Still having internet dropouts. Oddly enough only on wireless... or at least it seems that way, maybe wired recovers faster, I don't know. Either way, the internet connection is not stable. I read that this might be because of using VirtIO drivers for the virtual nics (my opnsense is running in proxmox), but as for now I see no improvements.

I also tried to block any DMZ connections coming into my LAN. Set blocking rules on the LAN as well as on DMZ interfaces and it's still coming through. Oddly enough, when I try to access LAN from DMZ, in the firewall, the rule gets listed under the LAN interface, which seems odd to me.

The path is:
DMZ > DMZ Gateway > LAN
=
192.168.10.4 > 192.168.10.1 > 192.168.20.7

And the resulting rule in the Live Log is:
LAN Source =192.168.10.1, Destination = 192.168.20.7

How is 192.168.10.1 LAN? It's the DMZ gateway...

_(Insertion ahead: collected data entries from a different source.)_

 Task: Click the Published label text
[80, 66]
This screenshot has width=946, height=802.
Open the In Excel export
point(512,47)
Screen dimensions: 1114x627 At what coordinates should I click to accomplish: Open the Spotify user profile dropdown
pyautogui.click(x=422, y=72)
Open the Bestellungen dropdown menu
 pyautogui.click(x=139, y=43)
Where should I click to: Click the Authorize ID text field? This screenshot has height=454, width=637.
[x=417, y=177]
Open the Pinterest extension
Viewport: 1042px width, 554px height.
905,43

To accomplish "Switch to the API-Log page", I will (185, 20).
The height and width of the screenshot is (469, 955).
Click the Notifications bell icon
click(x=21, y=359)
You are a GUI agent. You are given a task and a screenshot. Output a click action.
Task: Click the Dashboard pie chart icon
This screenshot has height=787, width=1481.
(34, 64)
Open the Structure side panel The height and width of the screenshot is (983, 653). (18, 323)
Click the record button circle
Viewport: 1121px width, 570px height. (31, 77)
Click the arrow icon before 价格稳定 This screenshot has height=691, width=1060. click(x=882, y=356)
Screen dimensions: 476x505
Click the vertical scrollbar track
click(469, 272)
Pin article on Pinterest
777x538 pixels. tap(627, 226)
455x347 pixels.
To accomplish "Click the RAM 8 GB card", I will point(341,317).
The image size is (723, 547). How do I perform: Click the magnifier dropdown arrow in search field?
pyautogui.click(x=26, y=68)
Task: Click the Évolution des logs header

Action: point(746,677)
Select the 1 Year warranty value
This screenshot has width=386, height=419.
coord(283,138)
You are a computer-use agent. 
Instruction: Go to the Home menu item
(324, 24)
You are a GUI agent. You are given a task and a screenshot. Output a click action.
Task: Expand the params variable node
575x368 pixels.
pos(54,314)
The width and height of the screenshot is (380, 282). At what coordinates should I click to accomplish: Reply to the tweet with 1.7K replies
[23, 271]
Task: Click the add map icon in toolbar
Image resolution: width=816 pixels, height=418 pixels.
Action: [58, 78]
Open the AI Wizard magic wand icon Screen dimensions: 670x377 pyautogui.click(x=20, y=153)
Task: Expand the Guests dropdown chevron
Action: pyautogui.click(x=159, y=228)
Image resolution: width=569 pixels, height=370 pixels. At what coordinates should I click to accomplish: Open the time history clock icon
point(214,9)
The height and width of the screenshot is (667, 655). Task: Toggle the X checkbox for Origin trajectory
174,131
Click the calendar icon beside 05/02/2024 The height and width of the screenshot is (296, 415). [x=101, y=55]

Apparently you need to change the "LAN can go anywhere" rule in order to block the DMZ stuff... this makes no sense to me. So either something is wrong or my understanding of this stuff is worse than I thought.

I though DMZ firewall rules would apply to anything coming into DMZ, WAN firewall rules to anything coming into WAN and LAN firewall rules anything coming into LAN. So I had set my LAN firewall rule, that it should block anything coming from DMZ... doesn't work though.

It's really disheartening sometimes...

14

General Discussion / Re: So many problems ... what is going on!?

« on: February 02, 2019, 12:36:41 am »

Added updates inline of original post

15

General Discussion / So many problems ... what is going on!?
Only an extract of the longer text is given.